Job-seekers need their “weaker ties”

This is a really interesting study that fortifies an important intuition:

A team of researchers from Stanford, MIT, Harvard, and LinkedIn recently conducted the largest experimental study to date on the impact of digital job sites on the labor market and found that weaker social connections have a greater beneficial effect on job mobility than stronger ties.

A team of Stanford, MIT, and Harvard scientists finds “weaker ties” are more beneficial for job seekers on LinkedIn. 

“A practical implication of the research is that it’s helpful to reach out to people beyond your immediate friends and colleagues when looking for a new job,” explained Erik Brynjolfsson, who is the Jerry Yang and Akiko Yamazaki Professor at Stanford University. “People with whom you have weaker ties are more likely to have information or connections that are useful and relevant.”

Brynjolfsson co-led the first large-scale, longitudinal, experimental study on the “strength of weak ties,” one of the most influential social theories of the last 100 years. The “strength of weak ties” theory maintains that infrequent, arms-length relationships – known as weak ties – are more beneficial for employment opportunities, promotions, and wages than strong ties. …

The team’s findings are detailed in a paper, titled A causal test of the strength of weak ties that published this week in the journal Science.

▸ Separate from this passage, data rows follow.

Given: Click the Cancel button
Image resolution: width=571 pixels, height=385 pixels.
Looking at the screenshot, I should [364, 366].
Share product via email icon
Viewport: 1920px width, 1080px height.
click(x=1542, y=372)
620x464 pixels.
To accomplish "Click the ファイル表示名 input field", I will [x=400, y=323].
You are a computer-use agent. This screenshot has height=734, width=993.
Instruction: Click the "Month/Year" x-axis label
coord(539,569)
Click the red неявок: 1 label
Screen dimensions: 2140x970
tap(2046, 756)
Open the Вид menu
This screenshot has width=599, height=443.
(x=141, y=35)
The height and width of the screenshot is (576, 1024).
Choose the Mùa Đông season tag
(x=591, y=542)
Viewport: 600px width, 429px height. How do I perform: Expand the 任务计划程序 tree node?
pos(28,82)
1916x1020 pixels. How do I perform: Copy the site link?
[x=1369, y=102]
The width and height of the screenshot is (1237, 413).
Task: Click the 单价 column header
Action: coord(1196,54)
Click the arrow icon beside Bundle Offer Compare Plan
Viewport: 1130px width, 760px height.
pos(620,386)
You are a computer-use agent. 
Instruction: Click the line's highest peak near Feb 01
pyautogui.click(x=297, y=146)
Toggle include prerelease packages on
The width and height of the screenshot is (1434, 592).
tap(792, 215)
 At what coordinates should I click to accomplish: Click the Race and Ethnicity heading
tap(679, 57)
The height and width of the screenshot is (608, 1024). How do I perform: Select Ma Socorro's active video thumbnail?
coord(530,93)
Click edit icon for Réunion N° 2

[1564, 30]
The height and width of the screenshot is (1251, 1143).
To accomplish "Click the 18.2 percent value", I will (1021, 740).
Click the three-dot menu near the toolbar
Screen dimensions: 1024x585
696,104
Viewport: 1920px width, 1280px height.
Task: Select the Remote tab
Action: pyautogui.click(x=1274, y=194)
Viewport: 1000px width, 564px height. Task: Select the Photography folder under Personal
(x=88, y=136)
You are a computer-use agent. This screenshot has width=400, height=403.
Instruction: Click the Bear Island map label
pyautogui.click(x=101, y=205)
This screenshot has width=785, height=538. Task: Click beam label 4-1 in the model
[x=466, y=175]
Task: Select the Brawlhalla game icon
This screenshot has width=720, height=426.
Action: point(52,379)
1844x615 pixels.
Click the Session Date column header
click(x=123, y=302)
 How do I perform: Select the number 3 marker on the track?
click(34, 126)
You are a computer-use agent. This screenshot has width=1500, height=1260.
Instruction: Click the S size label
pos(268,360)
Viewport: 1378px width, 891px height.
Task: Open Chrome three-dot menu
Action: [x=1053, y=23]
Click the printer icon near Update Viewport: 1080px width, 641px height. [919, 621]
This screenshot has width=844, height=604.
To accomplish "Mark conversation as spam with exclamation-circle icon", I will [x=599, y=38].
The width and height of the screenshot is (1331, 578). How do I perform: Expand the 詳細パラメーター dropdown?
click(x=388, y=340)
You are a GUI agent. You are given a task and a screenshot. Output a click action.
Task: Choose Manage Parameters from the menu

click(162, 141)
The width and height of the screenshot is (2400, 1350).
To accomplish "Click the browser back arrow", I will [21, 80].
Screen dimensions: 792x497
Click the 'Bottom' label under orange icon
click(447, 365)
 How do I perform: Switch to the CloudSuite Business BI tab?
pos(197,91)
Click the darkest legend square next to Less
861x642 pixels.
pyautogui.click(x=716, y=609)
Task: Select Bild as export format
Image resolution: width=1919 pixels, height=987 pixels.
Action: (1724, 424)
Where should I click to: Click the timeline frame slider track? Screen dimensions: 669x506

The strength of weak ties theory is based on the idea that weak ties allow distant clusters of people to access novel information that can lead to new opportunities, innovation, and increased productivity. The author of this theory, Mark Granovetter, argued in 1973 that weak ties are particularly helpful in delivering new employment opportunities because they introduce novel labor market information to a broader social network.